At the end of any endodontic therapy, the tooth must be restored to prevent microleakage at the restoration–tooth interface [2]. Among the six studies included in the systematic review, only one used glass ionomer cement followed by composite resin and classified the restoration having visible flaws during follow-up as an example of treatment failure [15]. This observation is relevant as it is known that restorative failure can influence the performance of endodontic treatments [27]. Also, previous studies involving primary teeth have reported that the type of material and the time between temporary and final restoration influence the success of pulpectomies [28, 29] and LSTR [28]. The other five studies employed stainless steel crowns as a final restorative material. However, the time between endodontic treatment and the final restoration ranged from the same appointment [9, 14], after 24 h [12], after a week [16], and even 15 days later [13]. The clinical success among those who employed stainless steel crowns was similar for those patients who underwent the restoration at the same appointment [9] and after 15 days [13]. Considering radiographic success, Nakornchai et al. [9] revealed that those who experienced restoration immediately obtained worse results as compared with the findings of Doneria et al. [13]. Despite the importance of the restoration to the prognosis of the treatment already demonstrated in the literature, the authors did not correlate the success of endodontic therapy with final restoration.

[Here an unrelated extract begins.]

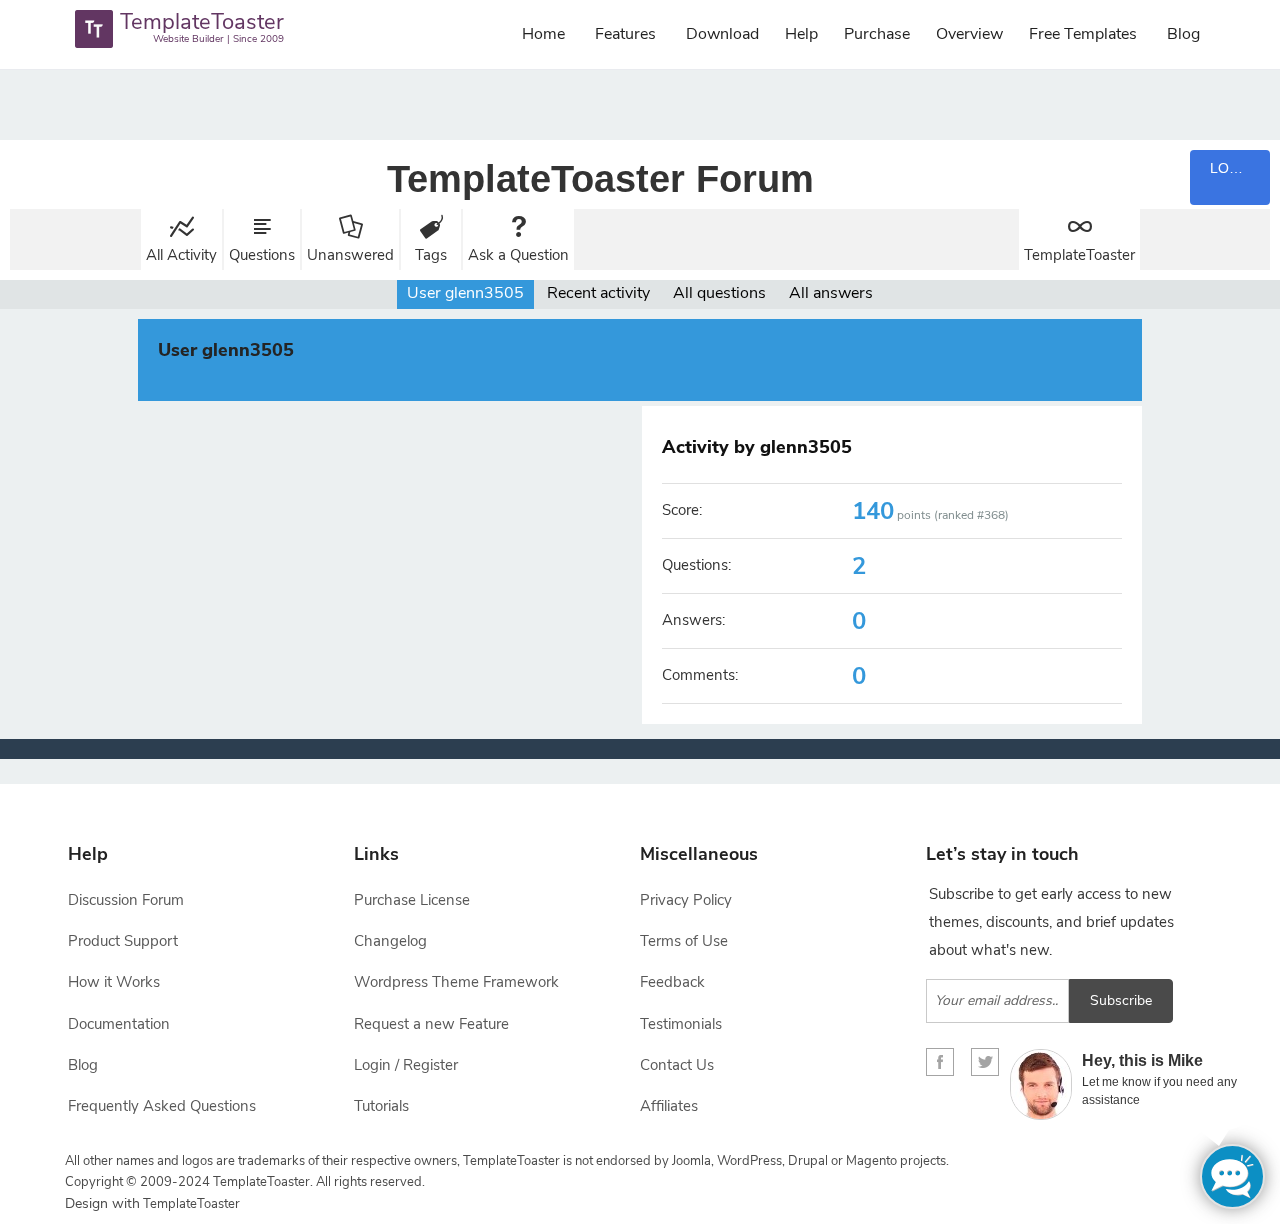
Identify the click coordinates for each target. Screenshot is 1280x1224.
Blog (1183, 34)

Considering the qualitative analysis of the clinical and radiographic results in this systematic review, there were lower radiographic success rates than clinical performance rates achieved with the LSTR technique. As observed in our results, most treatment failures were exclusively radiographic in nature [15] as revealed through the finding of a statistically significant difference when comparing the outcomes for radiographic success between the two techniques [13, 14].

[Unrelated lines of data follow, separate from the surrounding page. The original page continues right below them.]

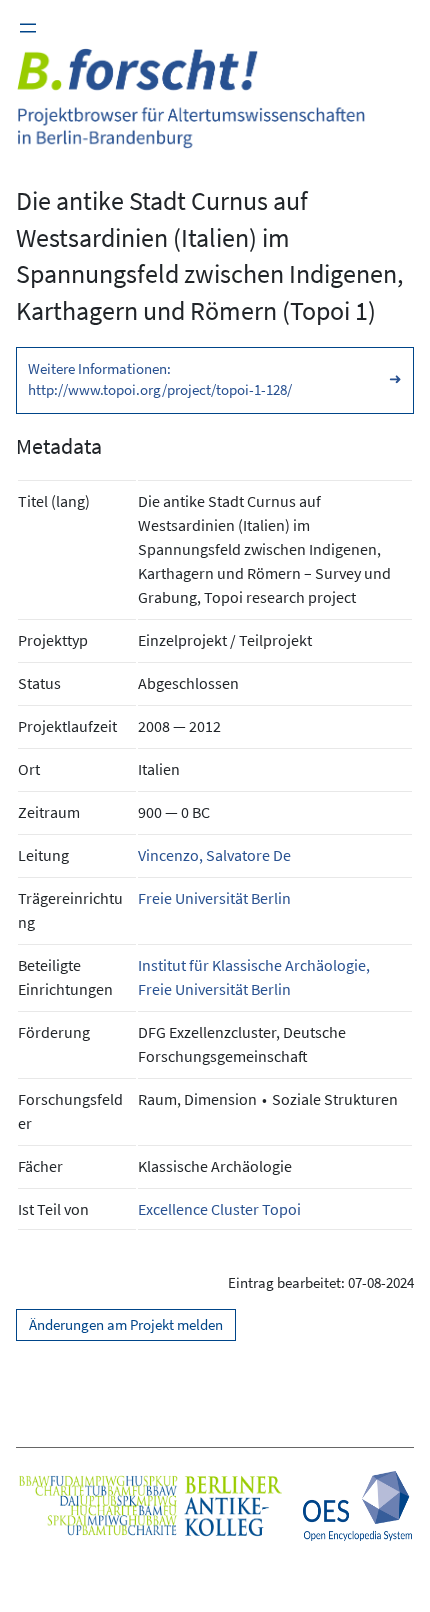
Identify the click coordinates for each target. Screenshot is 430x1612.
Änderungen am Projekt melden (126, 1325)
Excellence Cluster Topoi (219, 1209)
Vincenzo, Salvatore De (214, 855)
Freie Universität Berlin (214, 898)
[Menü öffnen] (28, 28)
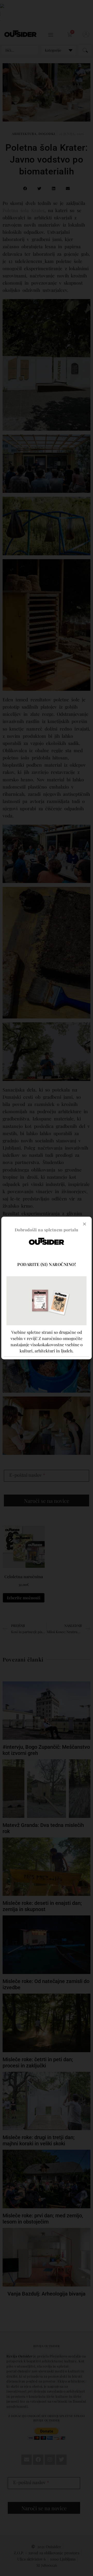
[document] (46, 1288)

This result corroborates with those of a previous retrospective study that describes failures in LSTR treatment as being mostly related to radiographic aspects [28]. Though Qadeer et al. [30] showed that a reduction in periapical radiolucency was statistically higher in teeth treated with LSTR when compared with pulpectomy, this result should be interpreted with caution, due to the short follow-up period of the study of only 6 months. In view of this, it should be emphasized that the radiographic follow-up of patients treated with LSTR should be judicious and imperative.

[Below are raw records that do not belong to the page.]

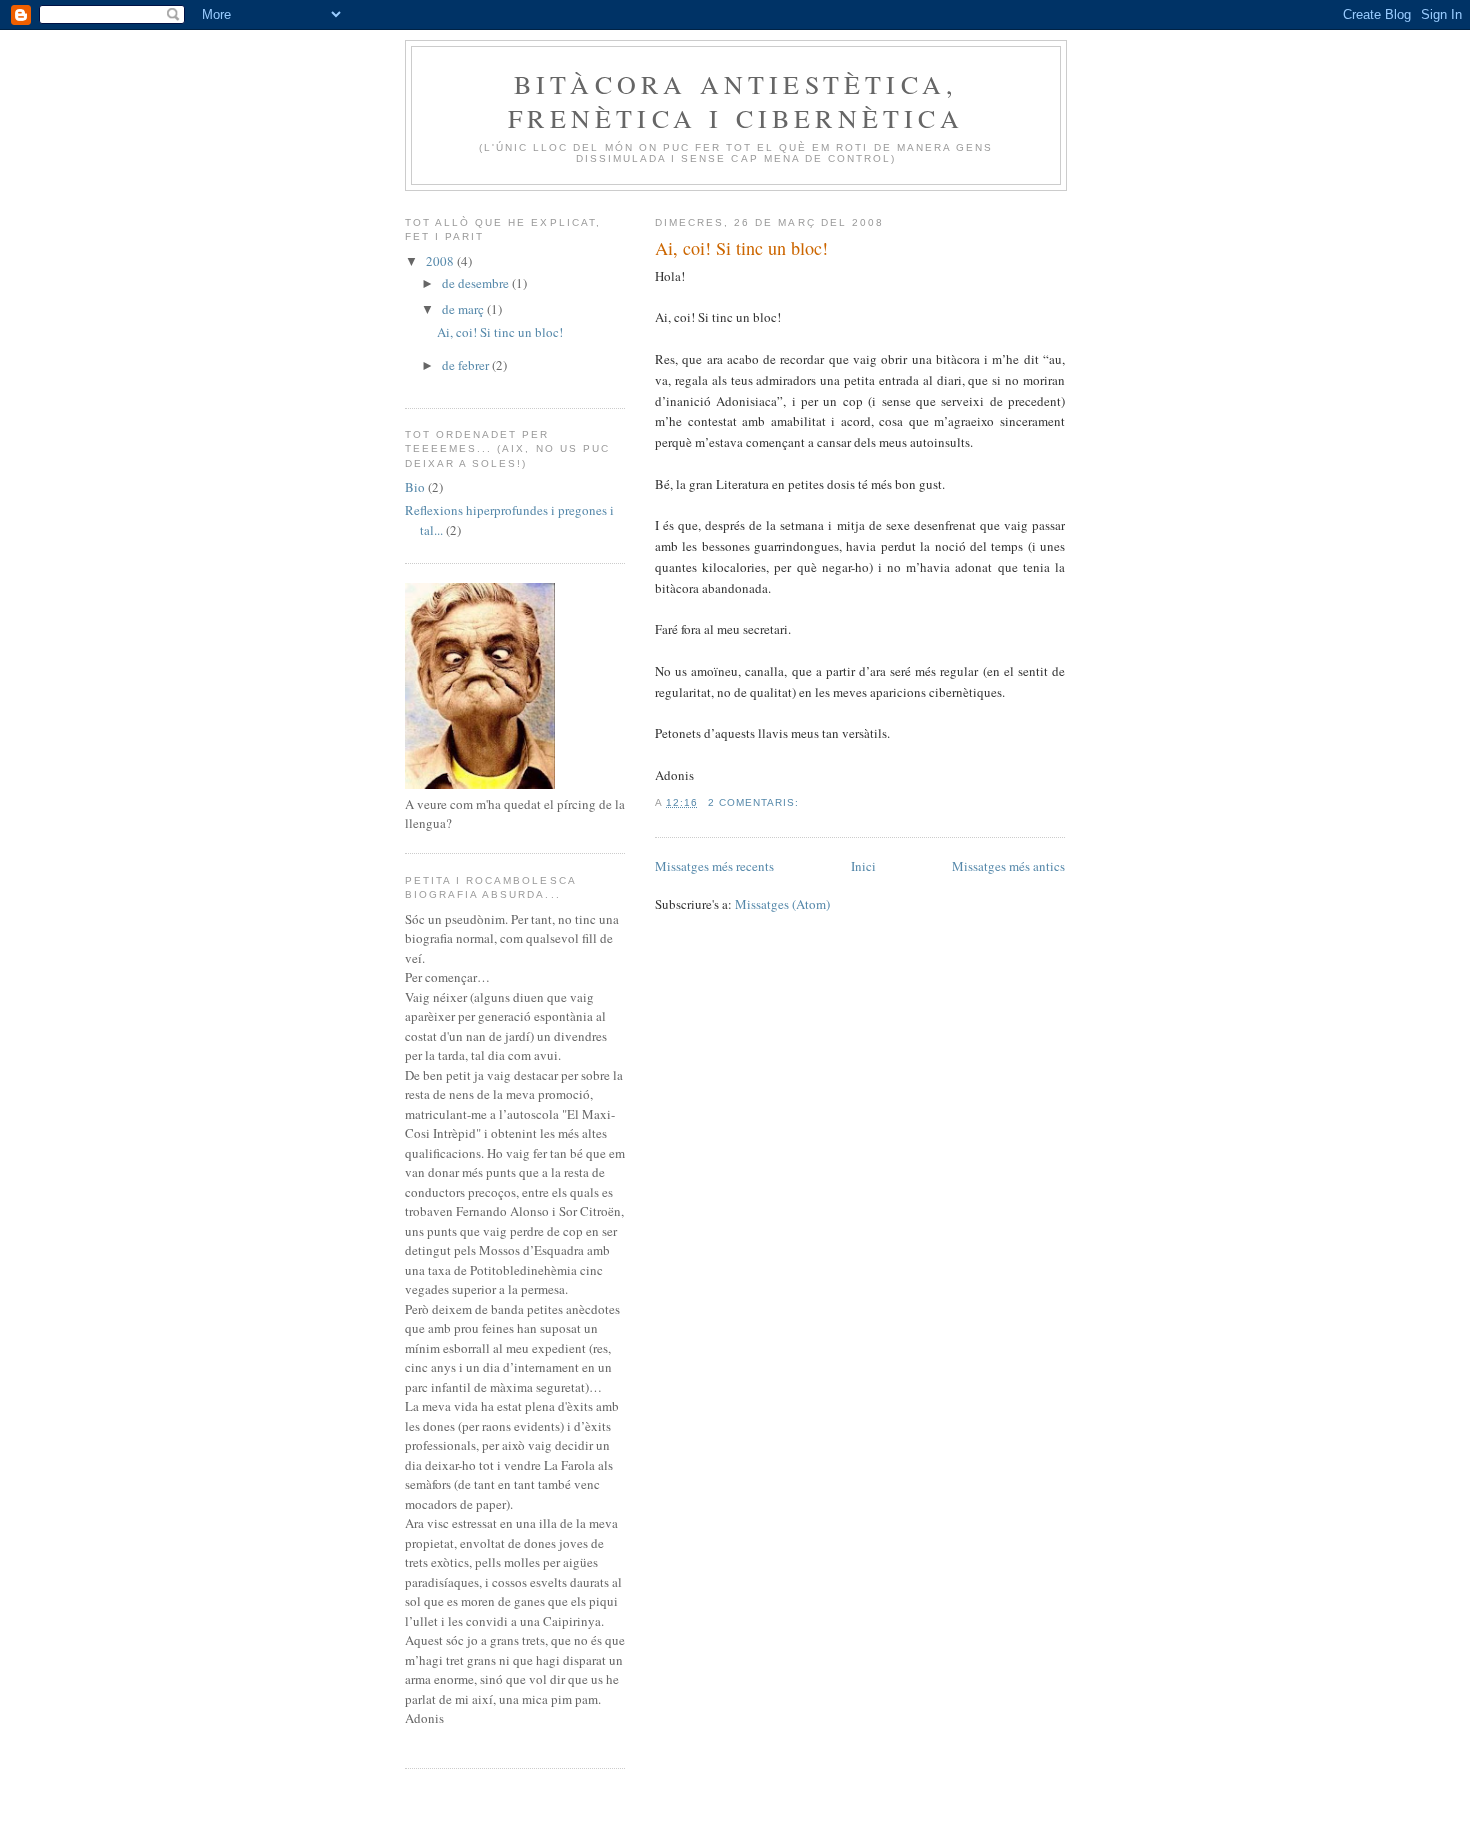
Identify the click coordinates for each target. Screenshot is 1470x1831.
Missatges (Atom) (782, 904)
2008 (441, 261)
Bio (415, 487)
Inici (863, 866)
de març (464, 309)
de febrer (467, 365)
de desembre (477, 283)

The results of this systematic review and meta-analyses suggest that there is a trend toward increased clinical and radiographic failures in primary teeth following both LSTR and conventional treatments after 6 months of follow-up [9, 12, 13, 16]. It was not possible to reveal differences between the treatments considering the clinical and radiographic results at 6, 12, and 18 months of follow-up in the meta-analyses since the certainty of the evidence was moderate for the clinical criteria and moderate to very low for the radiographic criteria. The performance of treatment is determined by the sum of the clinical and radiographic evaluations [26, 31]. Thus, our results should be interpreted with caution. Three studies demonstrated a statistically significant difference between the techniques [12,13,14], demonstrating the superiority of the conventional approach mainly regarding the radiographic outcome [13, 14]. We emphasize that only four studies could be included in the meta-analyses, which is a limitation of our study. Moreover, the number of RCTs comparing noninstrumental LSTR and pulpectomy is scarce. RCTs with good methodological quality and longer follow-up could possibly disclose differences between the treatments.

Conclusion

Considering the six studies included in the present systematic review, three demonstrated that conventional endodontic treatment for primary teeth was statistically more favorable based on the radiographic criteria. However, through the meta-analyses, it was not possible to disclose any difference between the treatments, regardless of follow-up (6, 12, or 18 months) and type of evaluation (clinical or radiographical). GRADE indicated the quality of evidence was from moderate to very low.